When asked about the changes happening at the school, parents and students, including Dekaney senior Laurye Lewis, attributed the progress to the leadership of Principal Alonzo Reynolds III, who has made creating a positive culture at the school a priority.
“There have been fewer fights and drama,” said Lewis. “The school has been very mellow. Teachers have been more attentive and have been paying more attention to what they can do to better our education.”
Reynolds said his goal has been to help foster a welcoming and respectful environment on the campus so that students can focus on academics. Dekaney’s state accountability ratings showed strong year-over-year growth with a 10-percentage-point increase in 2018-19.
“I didn’t plan to establish trust between my students, it just happened to work out that way,” said Reynolds. “When I arrived, I gave them an opportunity to hear what my expectations were and provide feedback in order to create a positive learning environment at Dekaney. I believe that the opportunity to be heard is what made them trust me.”
Some of the recent changes at the school include the reorganization of classes according to grade level. Reynolds said he felt it was important to provide his students with structure, so he placed 11th- and 12th-grade classes downstairs and 9th- and 10th-grade classes upstairs, easing congested hallways and reducing the number of tardies to class.

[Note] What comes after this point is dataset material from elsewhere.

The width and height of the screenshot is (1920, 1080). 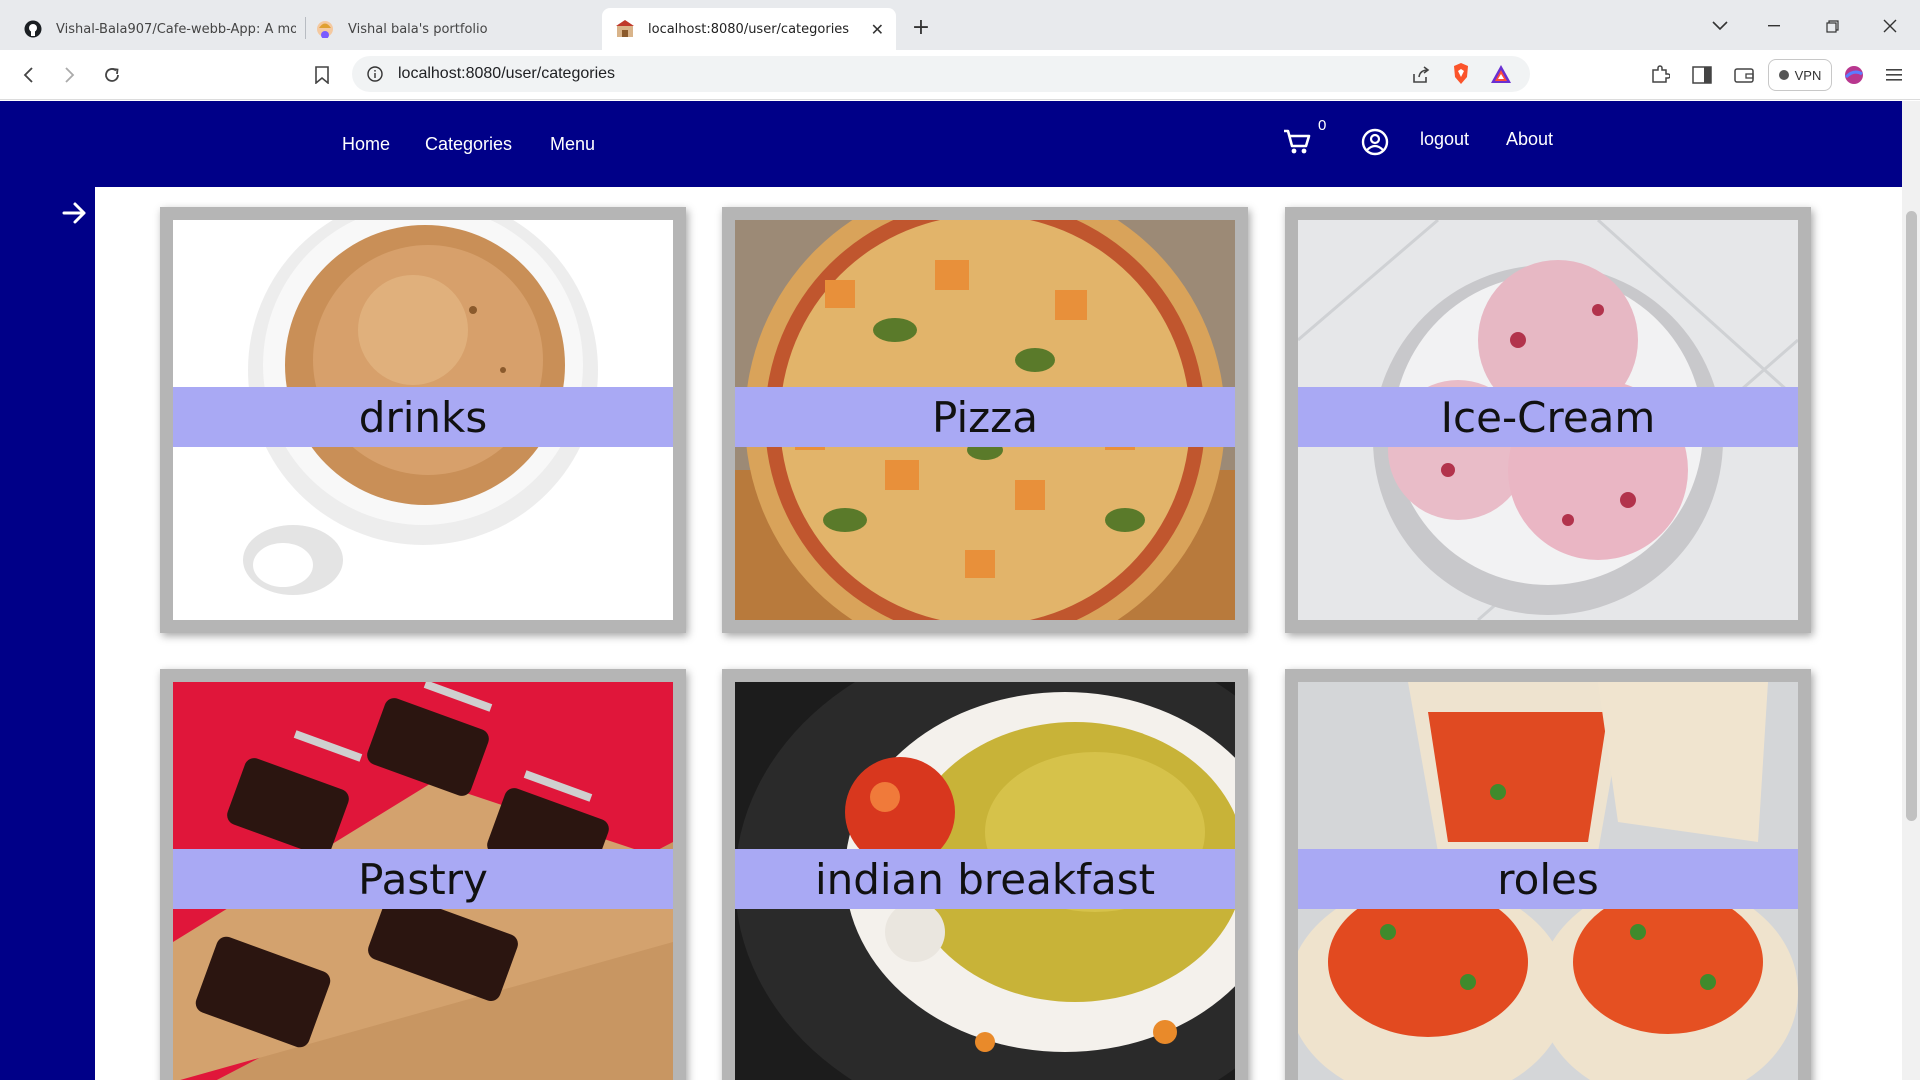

Reynolds also designated school counselors to students according to their grade level, rather than by the first letter of their last name. In addition, the counselors have the same students over all four years of high school, so they can develop consistency, stability and trust.
Shamayne Mitchell, mother of 9th-grade Dekaney student Lazerick Scott, said she is a new parent in Spring ISD, and initially had questions and concerns about the school’s special education program and the campus itself — until she emailed Reynolds.
“I was given a lot of good information, everybody was really welcoming, and the principal gave me a personal invitation to come and chat with him any time I had questions,” Mitchell said. “He also specified that he was implementing some changes around Dekaney. He told me to give the school a chance and give him my thoughts at the end of the school year. So far, I love it.”